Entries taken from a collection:
- - - - - - -

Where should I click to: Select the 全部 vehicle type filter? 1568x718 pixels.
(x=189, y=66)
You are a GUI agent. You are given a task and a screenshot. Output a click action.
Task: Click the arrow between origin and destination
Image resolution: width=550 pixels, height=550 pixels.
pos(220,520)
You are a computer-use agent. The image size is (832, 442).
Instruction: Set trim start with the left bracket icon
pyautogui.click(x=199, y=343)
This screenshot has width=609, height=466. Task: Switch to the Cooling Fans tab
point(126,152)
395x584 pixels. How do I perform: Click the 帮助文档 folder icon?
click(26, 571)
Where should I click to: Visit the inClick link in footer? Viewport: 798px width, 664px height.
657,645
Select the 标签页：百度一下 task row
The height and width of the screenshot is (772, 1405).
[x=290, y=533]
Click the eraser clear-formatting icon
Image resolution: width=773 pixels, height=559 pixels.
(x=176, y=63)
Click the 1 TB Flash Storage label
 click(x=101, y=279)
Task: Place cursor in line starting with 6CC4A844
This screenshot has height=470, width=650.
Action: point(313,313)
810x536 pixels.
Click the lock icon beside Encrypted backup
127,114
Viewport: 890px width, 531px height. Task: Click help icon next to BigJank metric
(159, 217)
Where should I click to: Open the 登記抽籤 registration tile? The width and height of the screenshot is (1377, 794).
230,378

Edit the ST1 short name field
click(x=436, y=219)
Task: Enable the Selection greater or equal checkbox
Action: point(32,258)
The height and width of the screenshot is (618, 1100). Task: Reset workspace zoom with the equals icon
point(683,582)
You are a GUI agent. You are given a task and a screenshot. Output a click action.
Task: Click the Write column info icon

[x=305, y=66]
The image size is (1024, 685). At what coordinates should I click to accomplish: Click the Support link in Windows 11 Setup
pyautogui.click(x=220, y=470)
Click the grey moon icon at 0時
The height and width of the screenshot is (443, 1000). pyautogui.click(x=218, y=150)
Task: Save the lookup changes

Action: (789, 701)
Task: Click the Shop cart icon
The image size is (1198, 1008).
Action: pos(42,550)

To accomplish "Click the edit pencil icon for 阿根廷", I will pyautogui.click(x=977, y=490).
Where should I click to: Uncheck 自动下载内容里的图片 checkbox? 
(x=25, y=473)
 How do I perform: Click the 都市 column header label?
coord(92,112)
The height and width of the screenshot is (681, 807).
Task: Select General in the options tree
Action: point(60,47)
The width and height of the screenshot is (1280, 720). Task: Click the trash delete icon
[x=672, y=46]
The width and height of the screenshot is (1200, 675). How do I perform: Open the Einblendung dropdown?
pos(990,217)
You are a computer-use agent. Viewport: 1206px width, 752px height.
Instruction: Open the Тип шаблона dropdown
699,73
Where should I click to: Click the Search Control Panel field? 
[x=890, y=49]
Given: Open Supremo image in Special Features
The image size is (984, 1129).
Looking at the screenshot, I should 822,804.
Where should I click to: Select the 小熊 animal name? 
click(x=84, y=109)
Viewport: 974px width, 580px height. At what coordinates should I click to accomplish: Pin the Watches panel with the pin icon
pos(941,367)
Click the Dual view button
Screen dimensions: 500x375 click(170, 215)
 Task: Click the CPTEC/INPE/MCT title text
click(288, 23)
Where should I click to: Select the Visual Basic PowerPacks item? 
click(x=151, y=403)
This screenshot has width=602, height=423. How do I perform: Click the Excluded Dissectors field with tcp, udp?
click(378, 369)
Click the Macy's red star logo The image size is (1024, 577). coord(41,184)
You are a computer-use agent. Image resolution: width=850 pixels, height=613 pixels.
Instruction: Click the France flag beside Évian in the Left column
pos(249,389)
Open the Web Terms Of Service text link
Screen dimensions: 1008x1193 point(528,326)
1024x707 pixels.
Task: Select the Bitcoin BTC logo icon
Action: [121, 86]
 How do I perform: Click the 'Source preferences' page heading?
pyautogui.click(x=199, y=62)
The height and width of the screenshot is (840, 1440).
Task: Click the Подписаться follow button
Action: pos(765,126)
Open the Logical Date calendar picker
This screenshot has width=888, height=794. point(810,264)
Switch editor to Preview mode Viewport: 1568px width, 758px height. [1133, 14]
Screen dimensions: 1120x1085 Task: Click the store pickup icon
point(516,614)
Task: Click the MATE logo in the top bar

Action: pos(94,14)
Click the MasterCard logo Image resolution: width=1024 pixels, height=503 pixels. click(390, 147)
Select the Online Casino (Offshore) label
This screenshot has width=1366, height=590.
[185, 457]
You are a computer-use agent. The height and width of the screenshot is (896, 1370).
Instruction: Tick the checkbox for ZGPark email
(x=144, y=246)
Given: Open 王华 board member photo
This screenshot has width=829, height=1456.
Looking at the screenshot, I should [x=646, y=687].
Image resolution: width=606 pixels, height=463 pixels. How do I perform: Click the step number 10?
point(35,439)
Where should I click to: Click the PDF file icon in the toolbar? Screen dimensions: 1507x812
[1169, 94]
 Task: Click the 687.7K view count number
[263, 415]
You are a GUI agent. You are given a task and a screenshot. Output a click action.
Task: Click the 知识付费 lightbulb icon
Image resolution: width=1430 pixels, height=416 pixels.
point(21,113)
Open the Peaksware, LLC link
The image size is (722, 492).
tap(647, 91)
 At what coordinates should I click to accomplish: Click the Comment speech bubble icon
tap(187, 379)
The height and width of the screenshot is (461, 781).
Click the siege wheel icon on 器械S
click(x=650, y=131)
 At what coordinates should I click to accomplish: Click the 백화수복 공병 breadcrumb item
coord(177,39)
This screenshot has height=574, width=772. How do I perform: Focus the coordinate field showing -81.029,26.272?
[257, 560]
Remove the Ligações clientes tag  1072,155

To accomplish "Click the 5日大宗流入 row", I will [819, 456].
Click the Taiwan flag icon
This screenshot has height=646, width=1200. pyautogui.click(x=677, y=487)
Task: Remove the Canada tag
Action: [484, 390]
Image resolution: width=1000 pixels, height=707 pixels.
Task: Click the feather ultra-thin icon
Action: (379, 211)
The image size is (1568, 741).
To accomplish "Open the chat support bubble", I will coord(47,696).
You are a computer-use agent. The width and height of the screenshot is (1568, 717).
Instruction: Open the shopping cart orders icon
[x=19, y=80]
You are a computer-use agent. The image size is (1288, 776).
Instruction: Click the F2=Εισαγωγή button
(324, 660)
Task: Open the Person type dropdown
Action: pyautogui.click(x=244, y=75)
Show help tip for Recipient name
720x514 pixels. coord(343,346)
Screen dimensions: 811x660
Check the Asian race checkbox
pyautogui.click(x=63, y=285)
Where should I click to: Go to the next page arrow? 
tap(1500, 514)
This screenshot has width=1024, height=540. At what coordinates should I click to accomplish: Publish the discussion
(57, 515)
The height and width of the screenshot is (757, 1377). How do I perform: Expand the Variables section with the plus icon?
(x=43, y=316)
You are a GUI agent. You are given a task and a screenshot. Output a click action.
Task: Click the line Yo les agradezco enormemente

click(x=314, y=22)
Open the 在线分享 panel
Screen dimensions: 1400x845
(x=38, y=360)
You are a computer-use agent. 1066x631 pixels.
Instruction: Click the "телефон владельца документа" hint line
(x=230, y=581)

- - - - - - -

Task requirements: Go through the records above, find each line with the string "will", and copy it.

Output for this exercise:
To accomplish "Click the edit pencil icon for 阿根廷", I will pyautogui.click(x=977, y=490).
To accomplish "Click the 5日大宗流入 row", I will [819, 456].
To accomplish "Open the chat support bubble", I will coord(47,696).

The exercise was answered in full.